Despite encountering several high pressure systems towards Bruno Peyron has taken two days off Steve Fossett's trans-Pacific record
It was at 23 hr, 46 mn and 40 s GMT, on Sunday August 16th 1998 that the maxi-catamaran Explorer skippered by French yachtsman Bruno Peyron and American Skip Novak, crossed the finishing line, under the Golden Gate, at the end of the Pacific Ocean crossing record under sail, fully crewed, between Yokohama and San Francisco.
The new record set by the crew of Explorer in 14 days, 17 hours, 22 minutes and 50 seconds means that the record held since August 1995 by American Steve Fossett in 16 days, 17 hours, 21 minutes and 19 seconds, aboard the trimaran Lakota, has been bettered by almost 2 days (exactly 1 day, 23 hours, 58 minutes and 29 seconds).
Apart from the two co-skippers, the very international crew was made up of two Japanese Toru Kikushi and Kojiro Shiraishi, an Australian Paul Larsen, an Italian Elena Caputo and a young Frenchman Nicholas Pichelin.

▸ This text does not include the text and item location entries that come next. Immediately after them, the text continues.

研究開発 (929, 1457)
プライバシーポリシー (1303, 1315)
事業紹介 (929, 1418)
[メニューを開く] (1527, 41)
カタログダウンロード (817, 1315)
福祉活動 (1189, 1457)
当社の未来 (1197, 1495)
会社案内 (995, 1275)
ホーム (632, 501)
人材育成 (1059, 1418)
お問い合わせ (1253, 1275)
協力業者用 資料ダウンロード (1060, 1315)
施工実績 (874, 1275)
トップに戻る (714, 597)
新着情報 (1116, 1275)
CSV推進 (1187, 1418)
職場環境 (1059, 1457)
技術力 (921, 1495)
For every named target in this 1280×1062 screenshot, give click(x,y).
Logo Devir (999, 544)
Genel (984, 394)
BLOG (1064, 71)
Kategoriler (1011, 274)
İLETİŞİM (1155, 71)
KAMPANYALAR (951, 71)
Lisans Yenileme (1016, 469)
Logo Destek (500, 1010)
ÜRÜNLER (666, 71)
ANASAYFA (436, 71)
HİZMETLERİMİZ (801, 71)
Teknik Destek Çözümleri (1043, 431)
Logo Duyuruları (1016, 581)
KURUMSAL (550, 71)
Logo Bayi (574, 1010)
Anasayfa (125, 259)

For the French skipper, the objective of this new campaign in the Pacific was essentially to improve the record time, but above all to pursue the international promotion of The Race/La Course du Millénaire, which will start on December 31st 2000 and for which the Yokohama to San Francisco run is one of the courses along which future challengers of The Race may qualify.
On arrival Bruno Peyron told us of his satisfaction : “no, the race wasn’t too difficult, our very international crew was in top form. The boat worked perfectly. The objective above all was to improve this record in the perspective of The Race. What we hoped for was to mobilise our Japanese friends, interest the Americans and prepare them for the story we are going to tell them soon”.
As soon as the finishing line was crossed, an announcement from the Elysée Palace, in the voice of President of the Republic, Monsieur Jacques Chirac, congratulated the yachtsman and his crew, encouraging him for “the challenge he wishes to set in the race round the world, The Race”.